Lecture 2: Object Persistence and Serialization, Iterator Invalidation , First-Class and Second-Class Concepts, Roles of Classes in C++
Date: 2023-08-01
1. Object Persistence and Serialization
1.1 Object Persistence
Object persistence is the ability to save the state of an object between program executions.
1.2 Serialization
Serialization helps persist objects by converting them into a stream of bytes that can be saved to a file or sent over a network. Deserialization is the reverse process of converting a stream of bytes back into an object.
a.
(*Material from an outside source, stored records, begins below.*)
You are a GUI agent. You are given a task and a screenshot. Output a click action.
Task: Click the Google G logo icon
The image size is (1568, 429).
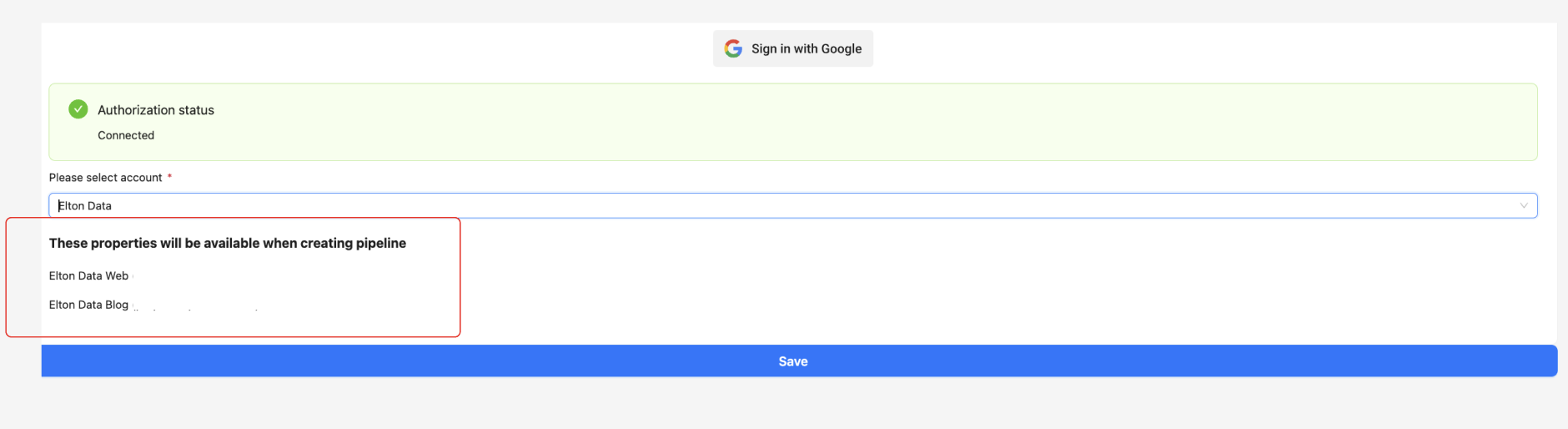pyautogui.click(x=733, y=48)
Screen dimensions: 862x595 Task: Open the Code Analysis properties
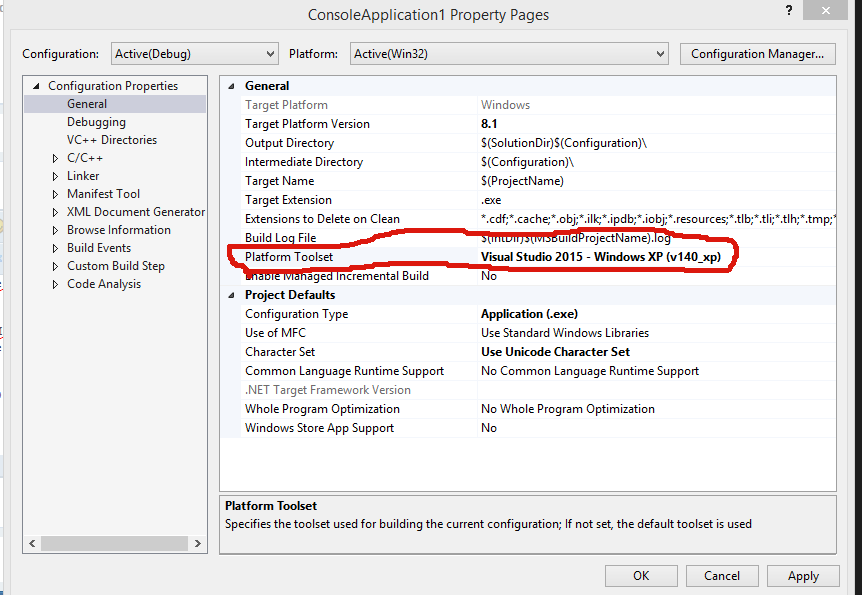point(103,284)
Ways to Serialize Objects
-
Binary Techniques:
- Protocol Buffers, CapnProto, ASN.1, BSON, etc.
- Advantages:
- Fast
- Compact
- Easy to use
- Disadvantages:
- Not human readable
- Not language independent
- Source control issues
-
Text/Human-Readable Techniques:
- JSON, XML, YAML, etc. (formats like CSV are not heirarchical and less useful for complex data)
- Advantages:
- Human readable
- Language independent
- Source control friendly
- Disadvantages:
- Slow
- Large
- Hard to use
- Requires parsing
Both need to detect/handle corruption.
b. Two Serialization Strategies
-
Embedded:
-
What is it: Objects themselves handle both serialization and deserialization. This means that the object's data and the logic for converting it to and from a serialized format are bundled together.
-
Pros:
- Self-contained: Objects know how to serialize/deserialize themselves, making the process straightforward.
- High cohesion: Keeps data and logic for serialization closely tied.
-
Cons:
- Lack of flexibility: Changes to the serialization format might require changes to the object itself.
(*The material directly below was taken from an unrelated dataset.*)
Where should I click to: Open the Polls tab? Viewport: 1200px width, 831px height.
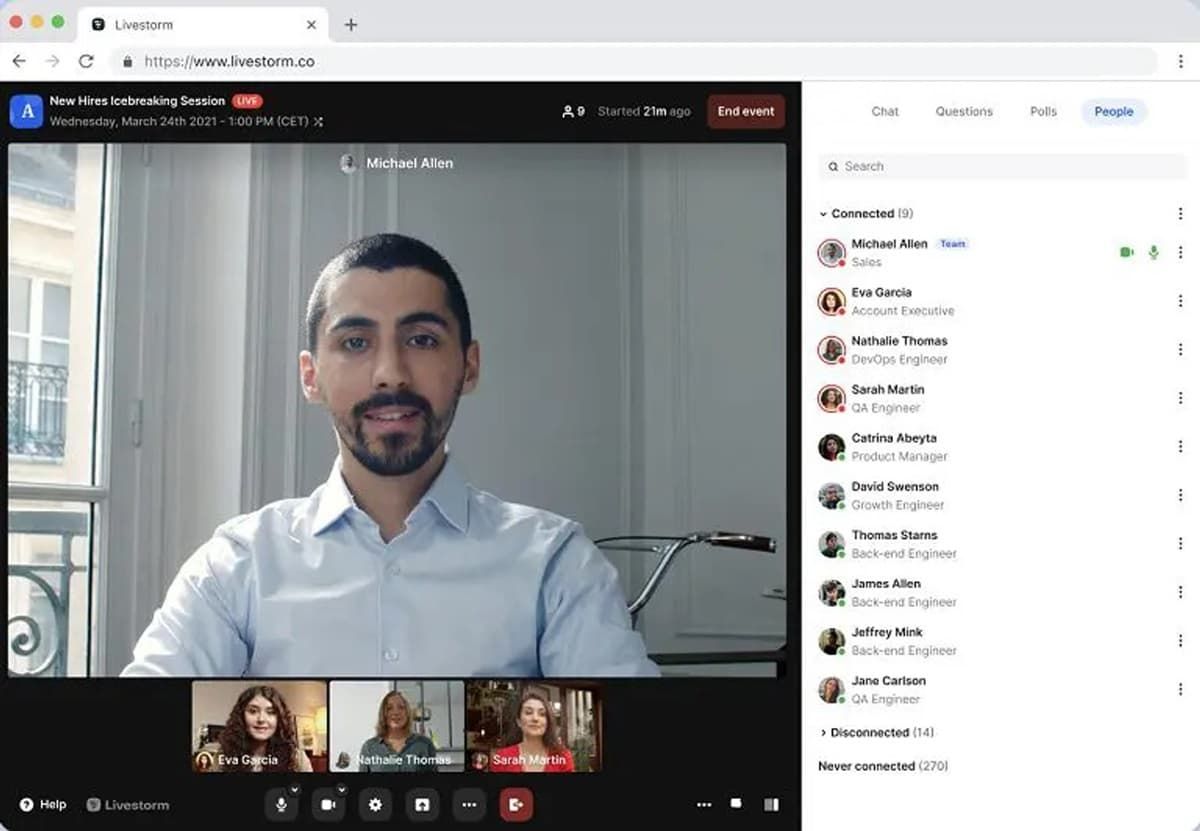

- Potential for redundancy: Metadata or logic for serialization can be duplicated across similar objects.
-
Examples: Python's
pickle
module. -
Commonality: Often found in languages or systems where ease-of-use and simplicity are a priority.
-
-
External:
-
What is it: A separate entity is responsible for taking an object's state and turning it into a serialized form, as well as taking serialized data and restoring it to an object's state. The object itself is not responsible for understanding the serialization format.
-
Pros:
- Flexibility: The object and its serialized form are decoupled, allowing each to change independently.
- Efficiency: Metadata or serialization logic can be centralized, avoiding redundancy.
-
Cons:
- Complexity: Requires managing both the object and its external serialization logic.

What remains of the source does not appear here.